Sin ir más lejos, en la última Copa del Mundo quedamos maravillados con la selección de Francia y con historias como las de Mbappé y Kanté, que saltaron desde una infancia en los suburbios parisinos a tocar el cielo futbolístico al ganar el campeonato mundial. Pero el caso de Vidal es distinto. Muy distinto. Sí, también vivía en un suburbio, con la diferencia que ese suburbio quedaba en un país del tercer mundo, en una población -El Huasco, en la comuna de San Joaquín- hasta donde no llegaban los programas estatales que había en Francia para dar una salida "deportiva" a la población más vulnerable.

Insisto, la historia de Vidal la conocemos todos, pero por lo mismo a veces nos olvidamos de ella. La tenemos tan internalizada que a estas alturas ya parece una ficción. Volvemos a ella -cuando volvemos- con el sabor de lo anecdótico, con la misma cuota de banalidad que puede tener el relato de un chascarro.

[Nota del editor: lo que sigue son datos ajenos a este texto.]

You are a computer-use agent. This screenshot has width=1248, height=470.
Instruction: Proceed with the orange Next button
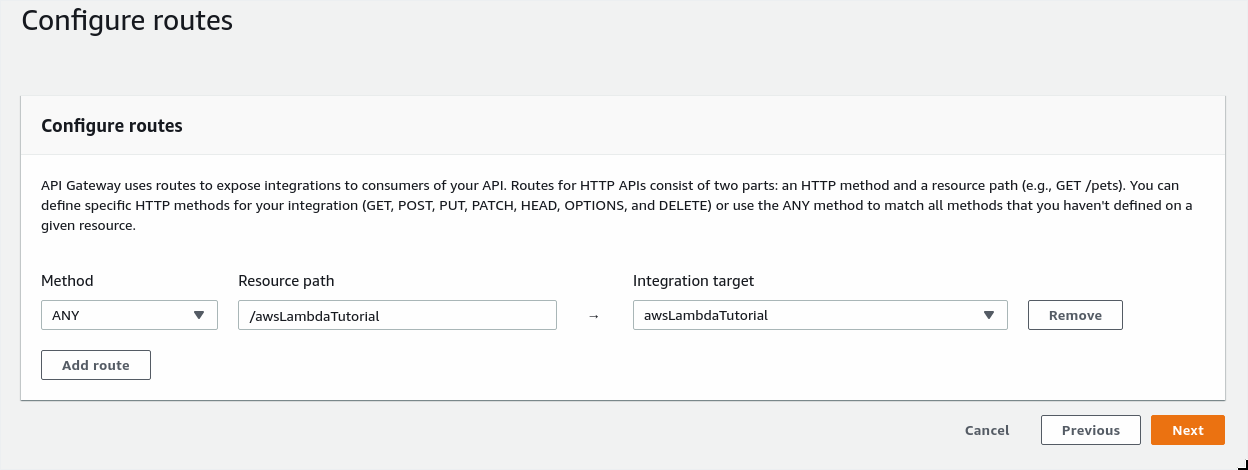tap(1188, 430)
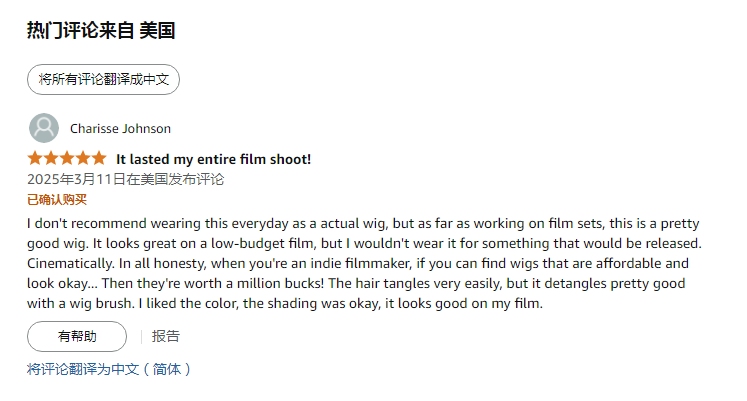Click the fifth star in the rating
The height and width of the screenshot is (401, 747).
98,158
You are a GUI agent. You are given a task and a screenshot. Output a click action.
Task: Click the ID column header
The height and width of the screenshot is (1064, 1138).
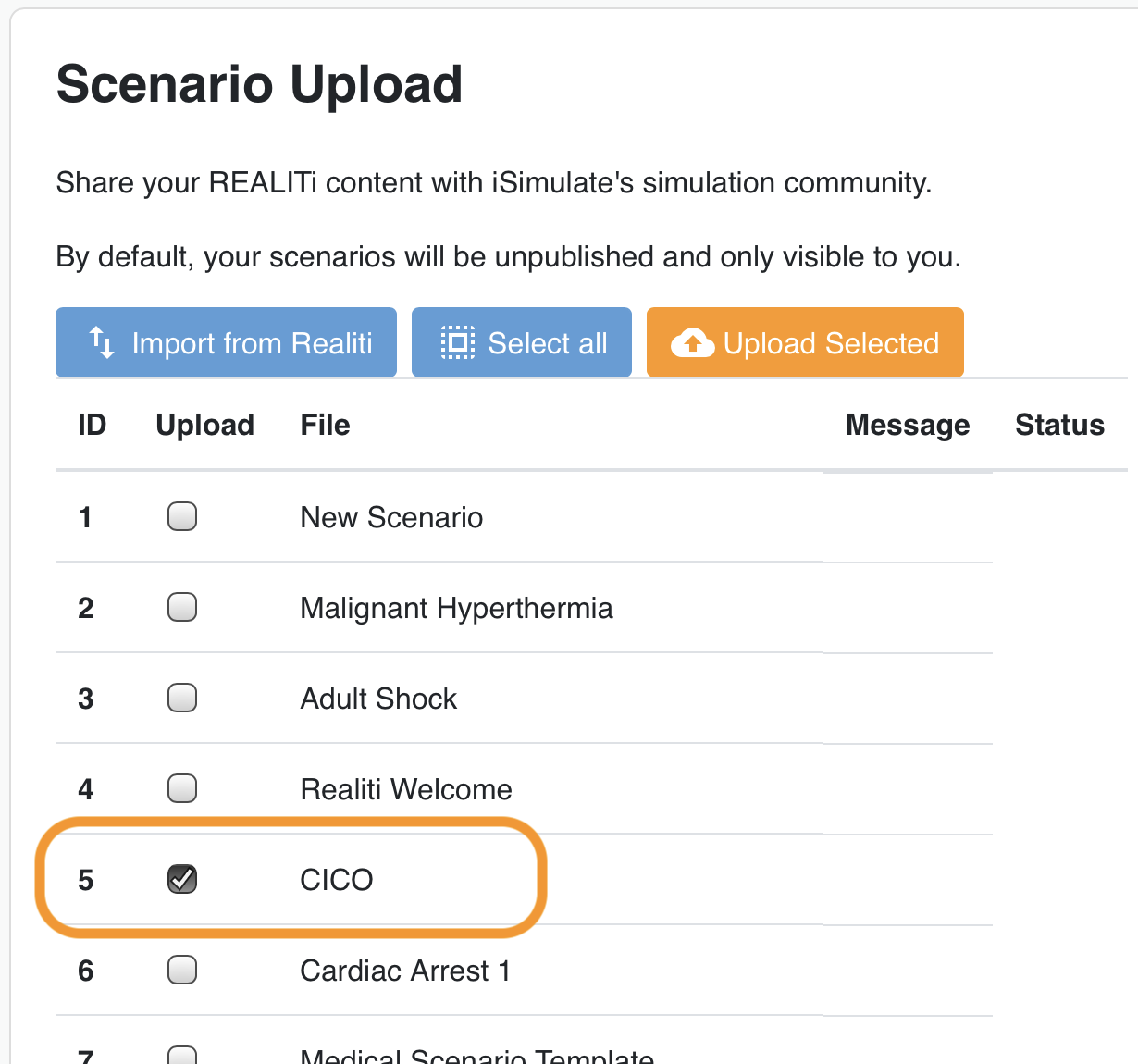coord(92,425)
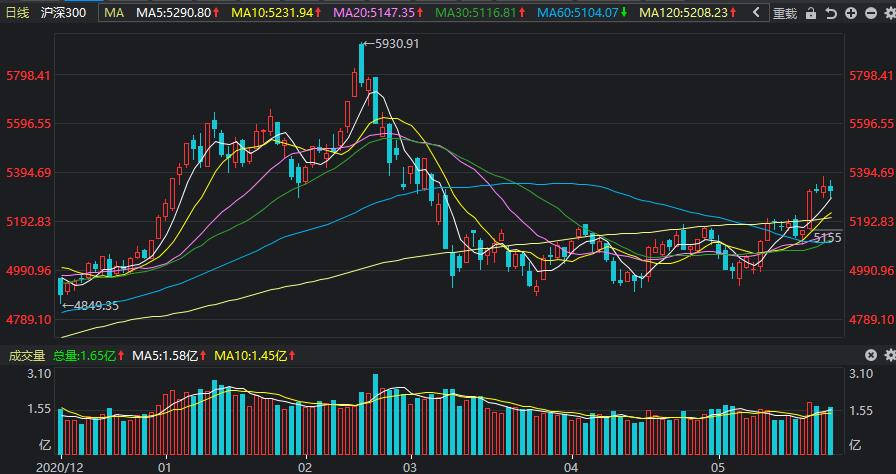Toggle the MA5 line label
Viewport: 896px width, 474px height.
pos(177,13)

Escribo todo esto porque ayer, mientras revisaba las páginas del diario El País, me encontré con una nota que da cuenta de su llegada al Barcelona. El texto comienza aludiendo a lo que debió asumir la madre de Arturo, luego de que su marido intentara quemar su casa con ella y sus cinco hijos dentro. Reinició su vida sola, dispuesta a fregar cuanto suelo fuera necesario con el fin de que en la mesa de sus hijos no faltara la comida. Tenía una convicción, el futuro de su familia dependía de Arturo, quien a los 13 años prometió a su madre que jugando al fútbol los sacaría de la dura vida que les tocó en suerte.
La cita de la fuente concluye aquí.